Most applications writing data into S3 use the S3 multipart upload API to upload data in parts. First, you initiate the load, then upload parts and finally complete the multipart upload.
Let’s see how this operation is reflected in the S3 access log. My application uploaded the file data.gz
into S3, and I can view it as follows:
$ aws s3 ls s3://cloudsqale/ 2020-04-17 15:52:55 700156671 data.gz
And what I can see in S3 access log configured for my bucket (I skipped a few columns for clarity):
Request Timestamp Operation Key Size Total Time (ms) Turnaround Time (ms) ----------------- ---------- --- ---- ---------- --------------- 17/Apr/2020:15:52:54 REST.POST.UPLOADS data.gz NULL 16 9 17/Apr/2020:15:53:47 REST.PUT.PART data.gz 134237279 1653 168 17/Apr/2020:15:54:56 REST.PUT.PART data.gz 135973725 1764 21 17/Apr/2020:15:56:06 REST.PUT.PART data.gz 136060019 2440 833 17/Apr/2020:15:57:13 REST.PUT.PART data.gz 136033896 1916 297 17/Apr/2020:15:57:13 REST.PUT.PART data.gz 134786426 1600 126 17/Apr/2020:15:57:25 REST.PUT.PART data.gz 23065326 372 91 17/Apr/2020:15:59:48 REST.POST.UPLOAD data.gz 700156671 114 74
REST.POST.UPLOADS
starts a multipart upload.
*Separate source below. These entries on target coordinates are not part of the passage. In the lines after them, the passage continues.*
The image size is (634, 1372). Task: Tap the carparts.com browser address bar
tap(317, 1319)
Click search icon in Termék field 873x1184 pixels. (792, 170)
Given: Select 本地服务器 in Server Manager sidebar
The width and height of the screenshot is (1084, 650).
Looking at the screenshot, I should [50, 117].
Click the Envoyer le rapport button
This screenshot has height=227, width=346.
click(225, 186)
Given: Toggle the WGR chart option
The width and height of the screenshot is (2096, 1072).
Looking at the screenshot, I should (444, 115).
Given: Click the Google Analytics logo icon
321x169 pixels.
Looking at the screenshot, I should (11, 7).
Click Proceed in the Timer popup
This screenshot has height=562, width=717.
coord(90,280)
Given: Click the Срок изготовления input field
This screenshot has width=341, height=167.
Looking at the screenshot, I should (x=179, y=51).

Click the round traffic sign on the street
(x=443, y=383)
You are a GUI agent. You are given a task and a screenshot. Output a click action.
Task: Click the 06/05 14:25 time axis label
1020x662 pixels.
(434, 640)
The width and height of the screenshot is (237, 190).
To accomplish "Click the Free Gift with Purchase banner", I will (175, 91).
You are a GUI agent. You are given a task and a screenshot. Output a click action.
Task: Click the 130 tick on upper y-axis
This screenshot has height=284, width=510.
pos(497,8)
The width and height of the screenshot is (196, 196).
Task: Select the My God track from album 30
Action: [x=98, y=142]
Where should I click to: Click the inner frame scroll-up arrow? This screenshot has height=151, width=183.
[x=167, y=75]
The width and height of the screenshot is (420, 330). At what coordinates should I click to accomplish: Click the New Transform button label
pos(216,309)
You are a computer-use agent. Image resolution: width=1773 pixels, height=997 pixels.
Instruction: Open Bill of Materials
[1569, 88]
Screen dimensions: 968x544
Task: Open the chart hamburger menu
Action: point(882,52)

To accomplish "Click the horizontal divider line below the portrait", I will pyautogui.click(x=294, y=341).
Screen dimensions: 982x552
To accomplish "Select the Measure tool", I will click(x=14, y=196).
Note that the file creation time is the start of upload. Then 6 parts were uploaded by REST.PUT.PART
operation. Each part except the last one is about 130 MB. If you sum up the sizes of all parts you get 700156671 i.e. the size of the uploaded file.
Finally, REST.POST.UPLOAD
commits the multipart upload and logs the total size of the file.